They had tried to reach into her mind, to piece together the fragments of her consciousness, to bring her back from the darkness. But her brain was like a broken mirror, scattered into a thousand pieces. The pieces were there, but they could not be put back together. The magic would not hold. The memories would not connect.
She slept.
In her sleep, she dreamed. Not of the well, not of the laboratory, not of the years of darkness. She dreamed of a child with black hair and red eyes. She dreamed of a small hand holding hers. She dreamed of a voice calling her name.
"Yu... Yuuta..." she whispered, her lips moving, her voice barely audible.
The healers paused. They looked at each other, confused. They did not know the name. They did not know who the princess was calling for.
Queen Aerisyl stood in the doorway, watching her daughter. Her heart broke with every breath, with every whisper, with every small, broken sound that escaped Sophia's lips.
"Yu... Yuuta..."
The queen's eyes narrowed. She did not know the name. But she would find out.
_______________________________
Sylvaris Kingdom Prision
Yuuta sat in the darkness of his cell, his small wrists bound in chains that were too heavy for his fragile bones. The metal was cold against his skin, biting into his flesh whenever he moved, leaving deep red grooves that would later become scars.
His ankles were shackled too, connected by a short length of chain that forced him to shuffle rather than walk. His clothes—if they could be called clothes—were rags, the same torn remnants he had worn since the forest, stained with blood and dirt and the memory of everything he had lost.
His eyes were lifeless. Empty. Drained of all the light that had once sparked in their crimson depths. They stared at nothing, seeing nothing, reflecting the dim torchlight of the corridor outside his cell but giving back no warmth, no hope, no sign that anyone was home inside.
He did not blink. He barely breathed. His small chest rose and fell in shallow, irregular rhythms, as if his body had forgotten how to live and was merely going through the motions. Days had passed since the forest—he had lost count. There was no day or night in the dungeon, only the eternal gray of stone and shadow.

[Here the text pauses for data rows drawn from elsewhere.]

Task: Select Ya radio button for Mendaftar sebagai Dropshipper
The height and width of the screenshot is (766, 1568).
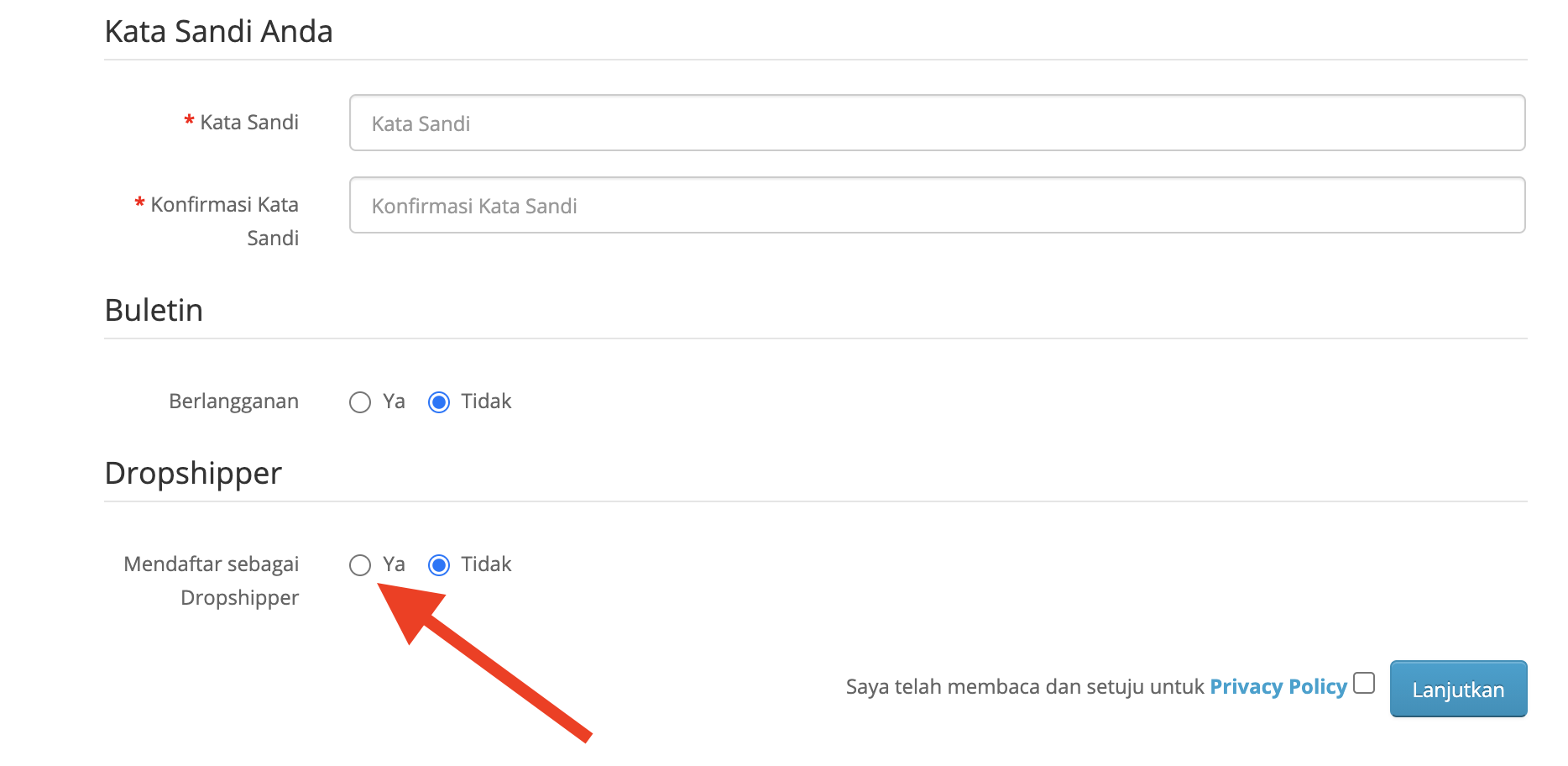Action: pyautogui.click(x=360, y=565)
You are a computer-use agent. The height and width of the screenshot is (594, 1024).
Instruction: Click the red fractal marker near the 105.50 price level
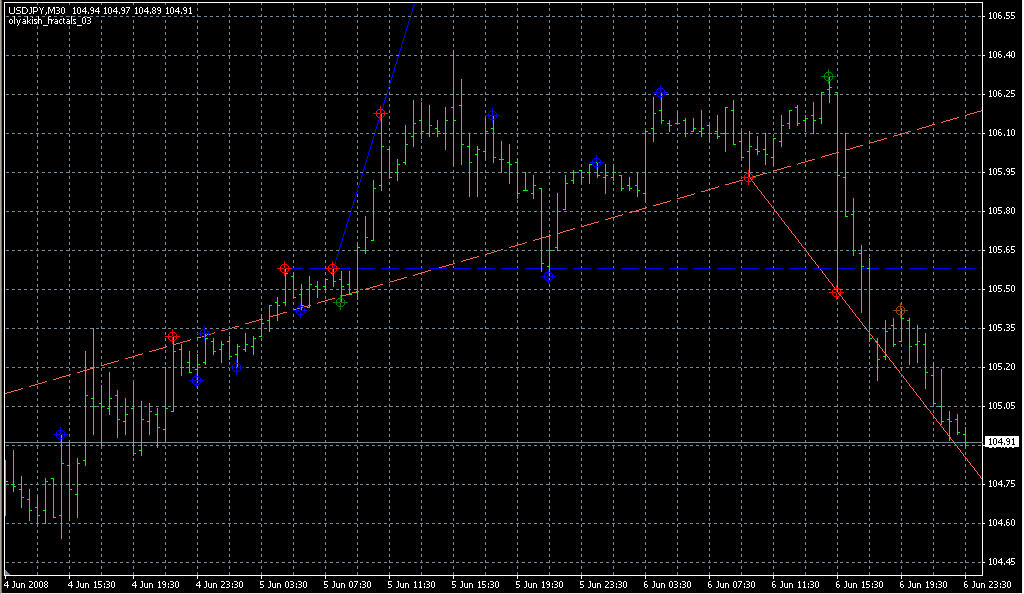(x=836, y=293)
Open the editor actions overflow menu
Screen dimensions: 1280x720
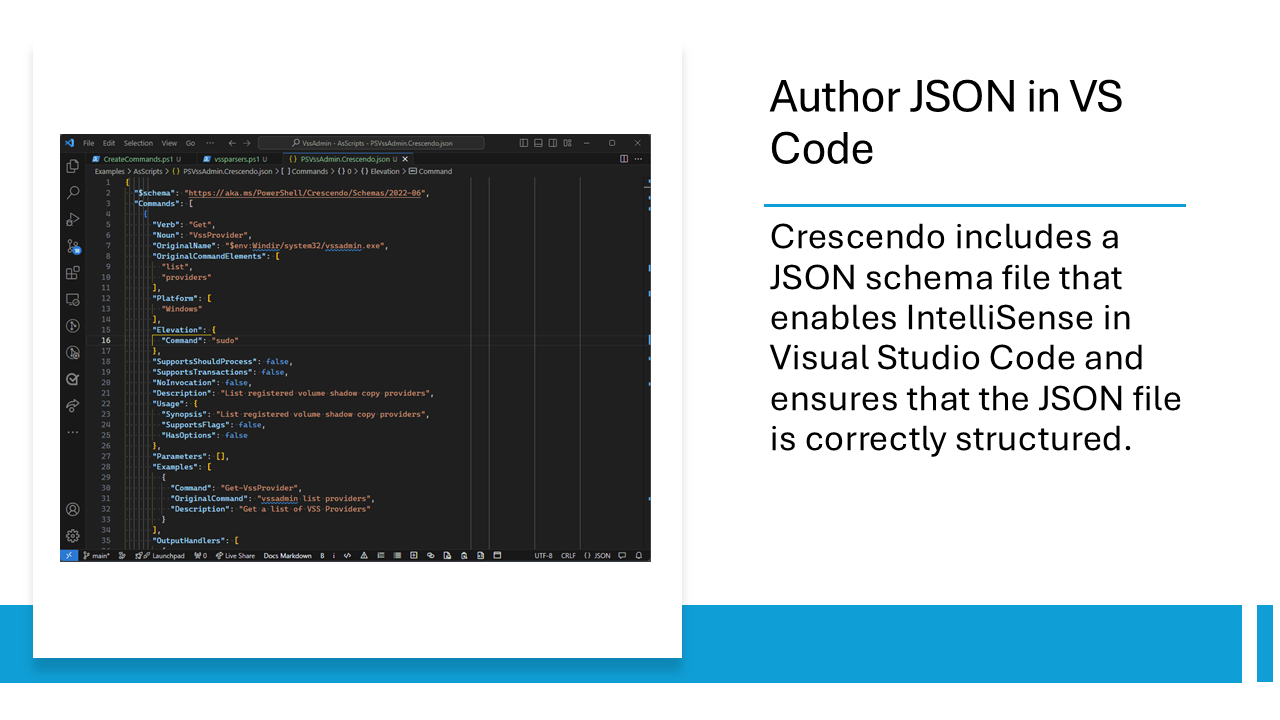636,159
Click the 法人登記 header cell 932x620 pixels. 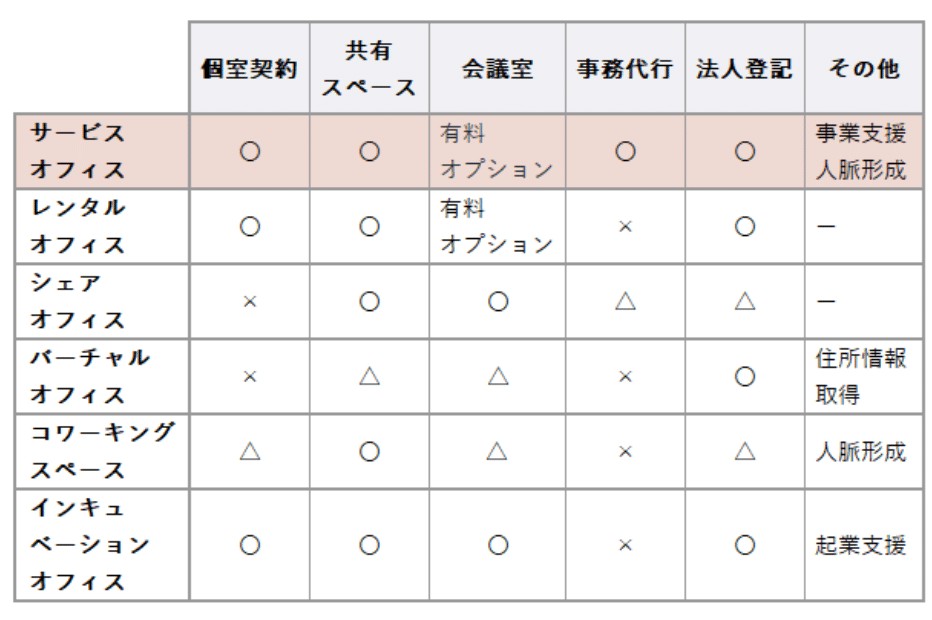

He still called for her. In the beginning, when he had first been thrown into this cell, he had whispered her name over and over, hoping that somehow, somewhere, she would hear him. "Sophia. Sophia. Sophia." The word had become a prayer, a lifeline, the only thing keeping him tethered to hope. He had called for her through the long, cold nights, through the hunger and the thirst, through the pain of his wounds.
But the guards had heard. They had kicked his cell, rattled the bars, beat the stone walls with the butts of their spears. "Shut your filthy human mouth!" they had shouted. How dare he speak the princess's name with his impure lips? How dare he defile her memory with his worthless voice? They had told him that he was nothing, that his kind were nothing, that he would die here and be forgotten.
So he had stopped. He had gone quiet, silent, still. He sat in the corner of his cell, his back against the cold stone wall, his legs drawn up to his chest, his arms wrapped around his knees. The chains clinked softly whenever he shifted, a sound that had become his only companion.
He did not move. He did not speak. He simply existed, waiting for whatever came next.
The moonlight slipped through the small window high above his cell. It was a narrow slit, barely wide enough for a child's hand to pass through, and it let in only a sliver of silver light. Not much—a pale glow that barely touched the floor, that faded before it reached his corner. But it was enough.
Yuuta looked up.
He saw the moon. Not the full moon, not the bright moon that had followed him through the forest, but a glimpse of it, a sliver of silver in the darkness. It was distant, cold, indifferent. It did not follow him now. It did not watch over him. It simply hung in the sky, as it had always hung, as it would always hang.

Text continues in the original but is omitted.